“The former PDA giant’s embarrassing cancellation of their Foleo mini-laptop [late last week], ignominiously announced on their CEO’s blog, is just the latest shovelful of dirt in the grave of a company which once defined the handheld computer for millions of people,” Sascha Segan writes for PC Magazine.
MacDailyNews Take: Actually, Apple defined the handheld computer – for Palm and everyone else. (If you’ve owned and used a Newton, you understand.)
Segan continues, “Palm has had two big, new ideas in the past three years: the Foleo and the LifeDrive. Both have been good concepts, slightly ahead of their time, but lacking in the sheen and finish that you see on top handhelds. When the LifeDrive came out, 4GB in your hand with a huge screen and the ability to edit documents was a new, great idea—except the thing was a slow, buggy mess. The Foleo, meanwhile, could have been a lightweight alternative to laptops, except that Palm decided to position it incomprehensibly as a ‘smartphone companion.’ Nobody wants an extra device.”

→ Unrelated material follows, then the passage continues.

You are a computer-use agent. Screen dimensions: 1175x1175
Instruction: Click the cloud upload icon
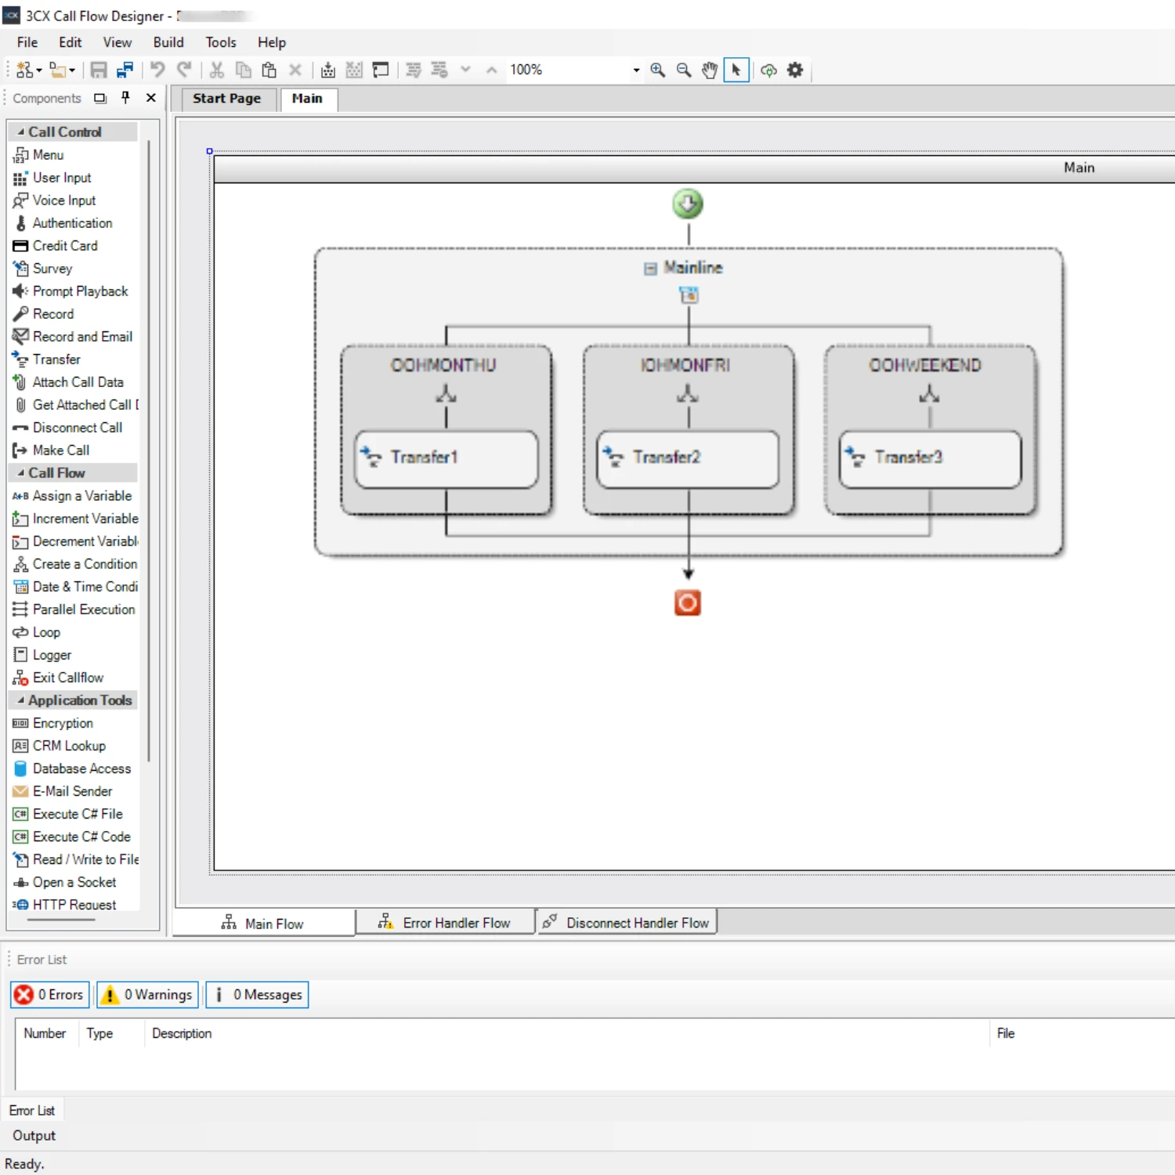768,71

MacDailyNews Take: The Foleo was a “good concept?” Puleeze. From day one, Foleo was a joke to everyone except Palm and Sascha Segan, it seems.
Segan continues, “There’s still a sliver of hope for Palm. One company has come back from this level of ignominy to glory: Apple. When Steve Jobs returned to Apple in 1998, the company was in miserable shape. Our editor at the time, Jake Kirchner, was asking, ‘Will we miss Apple when it’s gone?'”

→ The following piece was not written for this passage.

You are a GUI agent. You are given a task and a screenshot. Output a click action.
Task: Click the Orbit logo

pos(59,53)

Segan writes, “Jobs slashed product lines and introduced several visionary new products, starting with the iMac in 1998, heading through OS X in 2000, and culminating with the iPod in 2001. It was a long road back, but Apple walked it. Will Palm have a Steve to save them?”
Full article here.
The odds are strong that Palm does not have a Steve to save them, but they certainly have the Steve to bury them.

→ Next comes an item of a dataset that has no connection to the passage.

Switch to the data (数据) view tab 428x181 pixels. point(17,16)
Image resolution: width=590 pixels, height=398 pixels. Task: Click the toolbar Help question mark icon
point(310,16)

As we said last Tuesday when Palm killed Foleo: “It all comes full circle: Apple brought Palm into this world and Apple’s gonna take ’em out of it, too.”
And does every floundering company facing trouble have to evoke some desperate hope that some “Steve Jobs” miracle worker will swoop in to save them? Apple and Steve Jobs are the rare exception, not the rule. Most companies that have lost whatever vision they had don’t recover at all, much less recover to dominate entire industries. The fact is, some companies don’t deserve or need to be saved as they would serve no useful purpose if they were; they’re better off dead.
Palm is an anachronism. Some would argue they always have been.